La propuesta de Brugada busca convertir al ajolote en un emblema de la ciudad, a pesar de ser una especie que no se relaciona directamente con la vida urbana. Muchos se preguntan: ¿por qué un anfibio que habita en entornos lacustres se asocia con la identidad citadina? Al mismo tiempo, las acciones de Brugada han incluido una amplia campaña de decoración utilizando los colores amarillo y violeta, una combinación que ha sido criticada, tanto por su estética cuestionable como por su potencial violación de las normas internacionales de señalización.
Más allá de los aspectos estéticos, la “ajolotización” refleja una tendencia autoritaria donde se imponen decisiones que no parecen contar con la aprobación de la ciudadanía. Este enfoque podría interpretarse como un intento de desviar la atención de problemas más urgentes que enfrenta la capital, como la falta de mantenimiento en el Metro, la escasa infraestructura pública y la creciente inseguridad que afecta el día a día de los habitantes.
Recientemente, Brugada presentó un presupuesto total de 23,000 millones de pesos para estas iniciativas, un monto que carece de un desglose claro y que muchos consideran que podría haberse asignado a temas prioritarios de la ciudad. Algunos observadores han recordado que decisiones arbitrarias similares, como el cambio de nomenclatura de DF a CDMX en 2016, ya habían planteado controversias en el pasado.
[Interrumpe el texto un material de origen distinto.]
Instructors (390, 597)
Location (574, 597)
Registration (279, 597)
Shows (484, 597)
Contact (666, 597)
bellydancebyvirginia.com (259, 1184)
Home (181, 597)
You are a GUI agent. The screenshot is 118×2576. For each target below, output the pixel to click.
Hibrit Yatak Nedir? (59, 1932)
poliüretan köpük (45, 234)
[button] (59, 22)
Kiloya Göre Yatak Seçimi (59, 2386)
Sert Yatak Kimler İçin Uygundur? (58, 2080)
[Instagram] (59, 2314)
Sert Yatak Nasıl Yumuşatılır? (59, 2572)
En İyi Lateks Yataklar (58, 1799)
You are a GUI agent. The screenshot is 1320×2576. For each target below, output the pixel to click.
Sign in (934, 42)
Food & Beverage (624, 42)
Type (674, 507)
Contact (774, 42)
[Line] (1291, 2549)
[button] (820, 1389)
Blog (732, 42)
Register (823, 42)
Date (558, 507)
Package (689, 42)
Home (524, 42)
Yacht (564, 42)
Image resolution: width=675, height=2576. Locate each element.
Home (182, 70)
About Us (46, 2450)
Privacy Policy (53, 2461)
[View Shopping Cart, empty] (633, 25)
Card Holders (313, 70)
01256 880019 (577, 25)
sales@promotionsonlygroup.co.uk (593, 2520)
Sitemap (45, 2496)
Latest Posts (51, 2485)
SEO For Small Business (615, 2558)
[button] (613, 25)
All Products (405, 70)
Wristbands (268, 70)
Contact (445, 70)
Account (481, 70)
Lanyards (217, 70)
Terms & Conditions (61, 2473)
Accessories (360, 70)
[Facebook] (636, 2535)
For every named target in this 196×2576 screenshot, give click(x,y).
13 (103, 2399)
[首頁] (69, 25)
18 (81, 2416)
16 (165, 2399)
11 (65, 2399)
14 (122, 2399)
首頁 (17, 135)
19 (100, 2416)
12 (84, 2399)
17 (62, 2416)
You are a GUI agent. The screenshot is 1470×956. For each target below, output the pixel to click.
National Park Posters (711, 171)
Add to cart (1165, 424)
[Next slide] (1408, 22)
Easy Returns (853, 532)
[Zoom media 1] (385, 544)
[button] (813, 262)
El ajolote y los colores propuestos, aunque populares en ciertos círculos, tienen un camino incierto hacia convertirse en una insignia internacional de cosmopolitismo y cultura. En contraste, el reciente cambio de imagen de la CDMX busca ser un símbolo de una ciudad en transformación, con un enfoque en el autogobierno más que en caprichos personales.
Las decisiones sobre la imagen y simbolismo de una ciudad deben ser el resultado de un diálogo abierto y colectivo, en el que la voz de los ciudadanos sea fundamental. Un enfoque equilibrado que priorice las necesidades reales de la metrópoli podría resultar en un futuro más prometedor, donde la identidad cultural se construya sobre la base de un entendimiento y respeto mutuos.